• [TEXT PROVIDED]
════════

Comment: Hopefully forgotten (we are trying).

New Friends (undemocratic)

Pervez Musharraf (Pakistan), Islam Karimov (Uzbekistan), Saparmurat Niyazov (Turkmenistan), Teodoro Obiang (Equatorial Guinea), Abdelaziz Bouteflika (Algeria)

Comment: A measure of our new commitment to spreading democratic politics. Some have oil, one is Stalinist, all have corruption. None have democracy. Like old friends in the Gulf, they have been advised not to take GWB's freedom and democracy speeches seriously.

Given sanctuary by US

Jose Guillermo Garcia (fmr head of El Salvador armed forces, 1980s - Florida), Cuban and Haitian exiles (Florida), South Vietnamese army officers (California)

Comment: We now believe there are more terrorists per square kilometre in Florida than any other place on earth - all with safe haven. Most are from the abattoir states of Central America under Reagan.

It's a battle to keep them away from snooping journalists when they slip their agency minders. Just as well GWB's dictum about countries that provide sanctuary to terrorists doesn't apply to Miami.

Refusing to extradite

Emmanuel Constant (leader of paramilitary group FRAPH in Haiti who murdered thousands in the 1990s - in NYC)

Comment: Avoid comparison with the Taliban's refusal to extradite Osama after 9/11. Haiti is unlikely to bomb the East Coast.

Warren Anderson (chairman of Union Carbide, now Dow Chemical), responsible for the 1984 Bhopal gas leak in India that killed 16,000 people - Long Island, New York)

Comment: They are only Indians, after all. Even Delhi is reluctant to compensate the victims and 120,000 survivors. Unlikely to ever face charges of culpable homicide.

Unindicted

Ariel Sharon (Israel)

Comment: Long record of brutality, most notably in the Sabra and Shatila refugee camps. Rebadged "man of peace" by GWB in the Orwellian sense. European travel may become difficult.

Turkish leaders

Comment: No longer so well disposed after they failed to help us out in Iraq. Army even refused Wolfowitz's order to defy the government and back the invasion.

Remember not to call Turkey's attacks on its Kurdish population "terrorism" because we supplied them with the means to do it. As with Colombia, our money officially goes to the guys in the white hats - or in this case - the white fezzes.

════════

• [DATA PROVIDED]

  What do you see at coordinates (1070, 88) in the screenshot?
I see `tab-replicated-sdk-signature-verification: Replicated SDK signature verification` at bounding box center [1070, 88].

════════

• [TASK INSTRUCTIONS] Copy the passage from the list of US allies and sheltered figures word for word, starting with "Comment: A measure" and going on through "democracy speeches seriously.". The material has nothing to do with the list of US allies and sheltered figures.

• [RESULT OF THE EXERCISE]
Comment: A measure of our new commitment to spreading democratic politics. Some have oil, one is Stalinist, all have corruption. None have democracy. Like old friends in the Gulf, they have been advised not to take GWB's freedom and democracy speeches seriously.